A recent district court decision, Patrick v. Garlick, No. 13-CV-6365L, 2014 WL 6883634 (W.D.N.Y. Dec. 4, 2014), explains the differences between federal and state anti-discrimination law regarding individual liability of the alleged harasser.
There, plaintiffs, employees of Seneca Lake State Park, sued Steve Garlick (the park’s branch manager and the plaintiffs’ supervisor), alleging that Garlick subjected them to sexual harassment, a hostile work environment and retaliation in violation of Title VII of the Civil Rights Act of 1964 and the New York State Human Rights Law.
Initially, the court granted plaintiffs’ motion to add the Department of Parks as a defendant.
Next, it addressed Garlick’s motion to dismiss the plaintiffs’ complaint, on the asserted ground that he was not the plaintiffs’ employer and therefore could not be held liable for plaintiffs’ employment discrimination and retaliation claims under Title VII and the NYSHRL.
While the court easily dismissed plaintiffs’ Title VII claims against him – citing to well-established law that individuals are not amenable to suit under Title VII – it reached a different conclusion as to plaintiffs’ state law claims:
The plaintiffs’ state law claims are another matter, however. In contrast to discrimination claims under federal law, a supervisor may be an “employer” for purposes of establishing liability under the NYSHRL if that supervisor actually participates in the discriminatory conduct. See Rojas v. Roman Catholic Diocese of Rochester, 660 F.3d 98, 107 n. 10 (2d Cir.2011) (“[w]e have observed that claims brought under New York State’s Human Rights Law are analytically identical to claims brought under Title VII … One notable exception to this rule is that, while an individual defendant with supervisory control may not be held personally liable under Title VII, an individual defendant may be held liable under the aiding and abetting provision of the NYSHRL if he actually participates in the conduct giving rise to a discrimination claim”) (internal quotations and citations omitted). …

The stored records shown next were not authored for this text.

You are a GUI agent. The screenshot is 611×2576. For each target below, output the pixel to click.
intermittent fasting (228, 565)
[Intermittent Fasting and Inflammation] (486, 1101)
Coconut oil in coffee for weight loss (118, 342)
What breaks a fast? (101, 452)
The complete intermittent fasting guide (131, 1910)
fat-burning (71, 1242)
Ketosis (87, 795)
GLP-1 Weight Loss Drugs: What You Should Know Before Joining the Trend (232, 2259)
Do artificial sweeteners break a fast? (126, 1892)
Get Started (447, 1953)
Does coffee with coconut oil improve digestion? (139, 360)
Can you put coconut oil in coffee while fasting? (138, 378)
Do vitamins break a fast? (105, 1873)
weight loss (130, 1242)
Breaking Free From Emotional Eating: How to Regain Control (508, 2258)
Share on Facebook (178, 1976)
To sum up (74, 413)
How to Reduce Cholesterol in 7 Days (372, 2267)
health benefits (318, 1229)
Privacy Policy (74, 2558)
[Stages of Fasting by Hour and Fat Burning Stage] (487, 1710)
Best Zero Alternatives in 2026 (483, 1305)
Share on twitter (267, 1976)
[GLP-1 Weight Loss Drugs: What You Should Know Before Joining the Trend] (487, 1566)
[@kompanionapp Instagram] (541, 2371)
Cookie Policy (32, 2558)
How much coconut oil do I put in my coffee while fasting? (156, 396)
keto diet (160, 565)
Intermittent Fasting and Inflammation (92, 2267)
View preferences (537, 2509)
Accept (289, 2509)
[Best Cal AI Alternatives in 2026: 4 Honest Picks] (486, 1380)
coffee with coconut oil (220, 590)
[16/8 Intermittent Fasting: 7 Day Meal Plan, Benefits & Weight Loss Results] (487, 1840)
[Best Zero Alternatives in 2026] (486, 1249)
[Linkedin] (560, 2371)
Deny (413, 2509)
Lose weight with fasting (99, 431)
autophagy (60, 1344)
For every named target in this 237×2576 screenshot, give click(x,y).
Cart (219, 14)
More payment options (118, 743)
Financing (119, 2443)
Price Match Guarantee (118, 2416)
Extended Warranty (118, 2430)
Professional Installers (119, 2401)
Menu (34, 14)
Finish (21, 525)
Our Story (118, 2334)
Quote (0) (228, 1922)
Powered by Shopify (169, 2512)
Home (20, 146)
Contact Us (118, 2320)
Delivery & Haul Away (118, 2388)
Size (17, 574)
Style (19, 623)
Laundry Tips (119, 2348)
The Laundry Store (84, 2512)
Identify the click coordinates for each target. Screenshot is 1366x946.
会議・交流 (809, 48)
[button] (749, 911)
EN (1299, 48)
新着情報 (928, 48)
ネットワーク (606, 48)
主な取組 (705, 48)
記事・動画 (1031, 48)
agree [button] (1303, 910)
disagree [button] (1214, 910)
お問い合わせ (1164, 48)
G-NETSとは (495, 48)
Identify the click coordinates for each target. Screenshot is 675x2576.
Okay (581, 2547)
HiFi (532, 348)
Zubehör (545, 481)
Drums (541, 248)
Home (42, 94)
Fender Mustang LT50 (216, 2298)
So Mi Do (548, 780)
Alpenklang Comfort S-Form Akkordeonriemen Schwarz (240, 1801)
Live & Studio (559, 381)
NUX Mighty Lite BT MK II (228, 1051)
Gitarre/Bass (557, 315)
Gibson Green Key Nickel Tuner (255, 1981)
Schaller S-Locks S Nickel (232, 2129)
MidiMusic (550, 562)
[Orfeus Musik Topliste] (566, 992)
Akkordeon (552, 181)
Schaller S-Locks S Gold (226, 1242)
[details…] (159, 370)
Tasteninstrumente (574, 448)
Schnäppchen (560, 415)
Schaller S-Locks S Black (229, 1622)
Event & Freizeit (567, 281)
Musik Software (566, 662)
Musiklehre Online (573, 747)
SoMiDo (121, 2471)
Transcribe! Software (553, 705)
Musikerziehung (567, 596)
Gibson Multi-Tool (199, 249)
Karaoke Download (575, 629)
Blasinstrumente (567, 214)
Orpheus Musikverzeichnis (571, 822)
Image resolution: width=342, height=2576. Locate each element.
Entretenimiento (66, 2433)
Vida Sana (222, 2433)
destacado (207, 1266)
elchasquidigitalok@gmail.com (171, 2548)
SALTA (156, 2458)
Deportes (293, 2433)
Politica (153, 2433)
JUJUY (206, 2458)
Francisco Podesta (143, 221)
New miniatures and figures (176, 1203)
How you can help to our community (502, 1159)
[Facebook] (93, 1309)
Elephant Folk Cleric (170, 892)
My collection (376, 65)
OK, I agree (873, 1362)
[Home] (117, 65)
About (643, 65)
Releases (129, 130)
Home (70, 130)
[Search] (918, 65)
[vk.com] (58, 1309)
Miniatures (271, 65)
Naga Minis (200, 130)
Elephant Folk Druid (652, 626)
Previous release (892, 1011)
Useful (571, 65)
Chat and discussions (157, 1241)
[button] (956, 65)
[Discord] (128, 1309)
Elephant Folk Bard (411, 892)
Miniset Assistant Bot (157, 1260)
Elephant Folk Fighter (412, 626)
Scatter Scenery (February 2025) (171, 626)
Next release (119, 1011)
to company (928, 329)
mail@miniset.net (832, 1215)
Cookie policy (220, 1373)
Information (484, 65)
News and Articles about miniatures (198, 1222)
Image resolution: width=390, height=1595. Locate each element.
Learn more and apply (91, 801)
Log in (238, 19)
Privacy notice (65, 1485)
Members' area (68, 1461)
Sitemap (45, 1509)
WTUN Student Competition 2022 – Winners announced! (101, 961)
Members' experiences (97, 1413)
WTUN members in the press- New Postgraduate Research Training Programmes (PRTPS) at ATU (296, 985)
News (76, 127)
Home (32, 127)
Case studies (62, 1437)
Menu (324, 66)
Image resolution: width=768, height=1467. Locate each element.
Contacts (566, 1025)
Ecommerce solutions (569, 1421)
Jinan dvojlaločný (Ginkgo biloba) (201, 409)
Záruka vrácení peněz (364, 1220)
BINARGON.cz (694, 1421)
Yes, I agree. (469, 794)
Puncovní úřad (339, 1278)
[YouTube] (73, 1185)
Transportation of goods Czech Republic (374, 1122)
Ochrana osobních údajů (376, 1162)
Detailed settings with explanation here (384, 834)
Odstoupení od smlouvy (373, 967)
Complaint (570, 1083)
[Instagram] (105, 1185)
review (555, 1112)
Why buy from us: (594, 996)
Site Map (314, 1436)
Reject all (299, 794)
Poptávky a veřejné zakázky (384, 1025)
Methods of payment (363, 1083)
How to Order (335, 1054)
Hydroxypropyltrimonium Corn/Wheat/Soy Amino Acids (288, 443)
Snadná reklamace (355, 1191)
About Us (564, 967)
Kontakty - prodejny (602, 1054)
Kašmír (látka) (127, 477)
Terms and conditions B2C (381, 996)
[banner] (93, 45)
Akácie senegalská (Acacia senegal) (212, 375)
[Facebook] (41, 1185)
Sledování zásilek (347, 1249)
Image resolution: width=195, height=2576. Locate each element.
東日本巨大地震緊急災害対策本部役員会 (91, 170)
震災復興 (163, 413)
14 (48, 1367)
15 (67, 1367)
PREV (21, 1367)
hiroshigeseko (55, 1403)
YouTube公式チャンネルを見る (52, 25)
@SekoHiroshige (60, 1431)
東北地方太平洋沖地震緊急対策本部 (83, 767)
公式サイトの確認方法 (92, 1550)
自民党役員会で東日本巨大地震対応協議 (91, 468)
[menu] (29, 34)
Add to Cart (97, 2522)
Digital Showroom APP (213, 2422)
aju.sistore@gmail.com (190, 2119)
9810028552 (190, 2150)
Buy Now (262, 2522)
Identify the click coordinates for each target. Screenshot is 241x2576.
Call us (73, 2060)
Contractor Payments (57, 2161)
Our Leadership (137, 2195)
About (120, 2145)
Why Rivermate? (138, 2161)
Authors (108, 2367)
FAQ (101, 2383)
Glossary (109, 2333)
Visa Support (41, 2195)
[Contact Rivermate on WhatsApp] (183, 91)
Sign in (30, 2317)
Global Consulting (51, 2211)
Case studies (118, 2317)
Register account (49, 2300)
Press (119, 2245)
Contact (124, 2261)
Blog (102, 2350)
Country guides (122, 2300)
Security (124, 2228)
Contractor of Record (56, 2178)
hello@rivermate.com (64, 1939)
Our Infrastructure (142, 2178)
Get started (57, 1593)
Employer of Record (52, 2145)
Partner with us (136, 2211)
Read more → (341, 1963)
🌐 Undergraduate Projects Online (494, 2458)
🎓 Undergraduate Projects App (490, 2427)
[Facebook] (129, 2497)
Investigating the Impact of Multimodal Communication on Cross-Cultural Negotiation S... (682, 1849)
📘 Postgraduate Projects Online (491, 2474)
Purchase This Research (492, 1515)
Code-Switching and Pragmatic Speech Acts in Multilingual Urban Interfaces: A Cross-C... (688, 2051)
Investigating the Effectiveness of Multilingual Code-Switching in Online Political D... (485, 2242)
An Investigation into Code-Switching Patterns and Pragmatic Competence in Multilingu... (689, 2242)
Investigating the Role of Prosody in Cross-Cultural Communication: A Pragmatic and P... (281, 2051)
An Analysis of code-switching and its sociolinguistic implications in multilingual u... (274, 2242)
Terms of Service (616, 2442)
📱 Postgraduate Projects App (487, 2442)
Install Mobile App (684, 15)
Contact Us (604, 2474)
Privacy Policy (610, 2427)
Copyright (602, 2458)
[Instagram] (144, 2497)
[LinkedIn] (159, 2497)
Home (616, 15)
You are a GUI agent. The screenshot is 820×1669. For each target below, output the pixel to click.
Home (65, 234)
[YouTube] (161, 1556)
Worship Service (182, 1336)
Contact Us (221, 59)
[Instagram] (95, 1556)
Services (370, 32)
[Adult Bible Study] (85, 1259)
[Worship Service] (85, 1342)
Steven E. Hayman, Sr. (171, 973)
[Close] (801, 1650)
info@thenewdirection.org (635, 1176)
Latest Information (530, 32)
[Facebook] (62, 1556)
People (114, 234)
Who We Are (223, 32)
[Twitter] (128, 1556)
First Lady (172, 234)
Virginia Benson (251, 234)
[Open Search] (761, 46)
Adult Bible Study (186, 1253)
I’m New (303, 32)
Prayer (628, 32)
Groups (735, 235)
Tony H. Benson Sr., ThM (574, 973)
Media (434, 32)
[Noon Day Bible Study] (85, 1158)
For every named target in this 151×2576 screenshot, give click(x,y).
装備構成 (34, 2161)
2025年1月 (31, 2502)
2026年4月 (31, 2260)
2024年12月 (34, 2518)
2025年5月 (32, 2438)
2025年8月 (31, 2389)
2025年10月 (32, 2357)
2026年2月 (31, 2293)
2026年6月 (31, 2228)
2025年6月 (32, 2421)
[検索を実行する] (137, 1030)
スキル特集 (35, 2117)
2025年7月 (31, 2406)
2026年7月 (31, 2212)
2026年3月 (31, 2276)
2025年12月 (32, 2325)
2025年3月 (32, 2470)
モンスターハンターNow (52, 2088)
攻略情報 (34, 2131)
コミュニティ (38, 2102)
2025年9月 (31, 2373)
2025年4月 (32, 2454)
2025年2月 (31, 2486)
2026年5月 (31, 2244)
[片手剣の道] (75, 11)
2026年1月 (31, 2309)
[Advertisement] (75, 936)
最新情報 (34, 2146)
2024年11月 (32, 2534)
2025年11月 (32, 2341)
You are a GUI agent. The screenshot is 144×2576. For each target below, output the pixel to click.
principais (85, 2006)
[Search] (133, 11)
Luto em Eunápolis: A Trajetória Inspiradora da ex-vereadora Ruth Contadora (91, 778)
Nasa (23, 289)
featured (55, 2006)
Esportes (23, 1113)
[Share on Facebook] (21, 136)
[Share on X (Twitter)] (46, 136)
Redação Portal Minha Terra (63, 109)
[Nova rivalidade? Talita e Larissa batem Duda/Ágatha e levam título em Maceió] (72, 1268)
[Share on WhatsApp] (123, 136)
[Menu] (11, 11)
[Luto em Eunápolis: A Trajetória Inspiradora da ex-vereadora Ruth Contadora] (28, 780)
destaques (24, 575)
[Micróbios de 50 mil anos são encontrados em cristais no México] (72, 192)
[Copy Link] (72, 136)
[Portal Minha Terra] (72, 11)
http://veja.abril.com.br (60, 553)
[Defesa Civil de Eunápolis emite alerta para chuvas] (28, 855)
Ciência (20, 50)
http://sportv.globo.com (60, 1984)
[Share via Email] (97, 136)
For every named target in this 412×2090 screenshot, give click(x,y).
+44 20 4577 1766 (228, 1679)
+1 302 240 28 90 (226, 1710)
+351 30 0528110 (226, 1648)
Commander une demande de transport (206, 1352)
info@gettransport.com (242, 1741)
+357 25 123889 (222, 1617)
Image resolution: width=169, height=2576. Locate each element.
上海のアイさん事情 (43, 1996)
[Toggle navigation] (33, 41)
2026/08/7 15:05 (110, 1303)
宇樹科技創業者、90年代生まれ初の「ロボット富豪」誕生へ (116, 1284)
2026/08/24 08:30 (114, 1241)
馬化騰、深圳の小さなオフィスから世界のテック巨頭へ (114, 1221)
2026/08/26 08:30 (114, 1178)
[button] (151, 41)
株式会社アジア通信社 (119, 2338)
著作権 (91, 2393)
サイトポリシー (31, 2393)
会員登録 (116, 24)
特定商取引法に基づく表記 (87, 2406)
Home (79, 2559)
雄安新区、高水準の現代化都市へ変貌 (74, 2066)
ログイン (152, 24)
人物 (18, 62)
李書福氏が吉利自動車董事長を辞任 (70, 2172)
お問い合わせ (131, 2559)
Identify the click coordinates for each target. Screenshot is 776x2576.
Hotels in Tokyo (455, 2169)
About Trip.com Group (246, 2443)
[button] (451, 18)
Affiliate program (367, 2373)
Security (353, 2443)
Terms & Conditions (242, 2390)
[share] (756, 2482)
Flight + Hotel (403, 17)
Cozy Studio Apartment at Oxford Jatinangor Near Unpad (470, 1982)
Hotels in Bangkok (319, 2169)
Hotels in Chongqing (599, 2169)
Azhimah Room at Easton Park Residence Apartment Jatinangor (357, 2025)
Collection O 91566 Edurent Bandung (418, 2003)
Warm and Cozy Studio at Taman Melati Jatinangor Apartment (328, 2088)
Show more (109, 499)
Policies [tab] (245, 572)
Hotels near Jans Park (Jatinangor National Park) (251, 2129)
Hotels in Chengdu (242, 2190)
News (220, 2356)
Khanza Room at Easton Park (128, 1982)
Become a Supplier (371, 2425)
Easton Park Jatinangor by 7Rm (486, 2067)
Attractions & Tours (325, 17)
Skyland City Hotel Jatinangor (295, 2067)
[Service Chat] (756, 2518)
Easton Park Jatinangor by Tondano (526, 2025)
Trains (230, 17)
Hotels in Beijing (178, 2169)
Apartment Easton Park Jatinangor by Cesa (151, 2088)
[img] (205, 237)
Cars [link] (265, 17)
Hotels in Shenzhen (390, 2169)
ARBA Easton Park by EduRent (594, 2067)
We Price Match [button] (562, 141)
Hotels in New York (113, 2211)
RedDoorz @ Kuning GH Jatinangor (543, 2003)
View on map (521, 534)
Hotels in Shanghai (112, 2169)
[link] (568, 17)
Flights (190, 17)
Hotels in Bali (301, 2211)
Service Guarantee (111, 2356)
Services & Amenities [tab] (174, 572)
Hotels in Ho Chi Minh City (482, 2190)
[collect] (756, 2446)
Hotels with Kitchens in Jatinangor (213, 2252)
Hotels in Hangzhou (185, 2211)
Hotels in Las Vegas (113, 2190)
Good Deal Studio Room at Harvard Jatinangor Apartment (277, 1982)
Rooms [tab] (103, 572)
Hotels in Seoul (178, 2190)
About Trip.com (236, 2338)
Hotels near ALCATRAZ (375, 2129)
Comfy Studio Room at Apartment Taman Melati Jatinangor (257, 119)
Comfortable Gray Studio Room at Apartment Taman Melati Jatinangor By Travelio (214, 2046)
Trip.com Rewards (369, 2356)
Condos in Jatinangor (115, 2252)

With the addition of the Department of Parks as a defendant, plaintiffs have plausibly alleged that their employer engaged (or knowingly permitted one of its supervisors, Garlick, to engage) in discrimination and retaliation against the plaintiffs, and that Garlick, the Branch Manager for the Park at which plaintiffs worked and their “boss” for all intents and purposes, actively aided and abetted in that activity, as the plaintiffs’ sole harasser. Thus, accepting plaintiffs’ allegations as true, as I must on a motion to dismiss, I find that plaintiffs have stated claims of discrimination and retaliation against Garlick under the NYHRL, and decline to dismiss those claims at this juncture.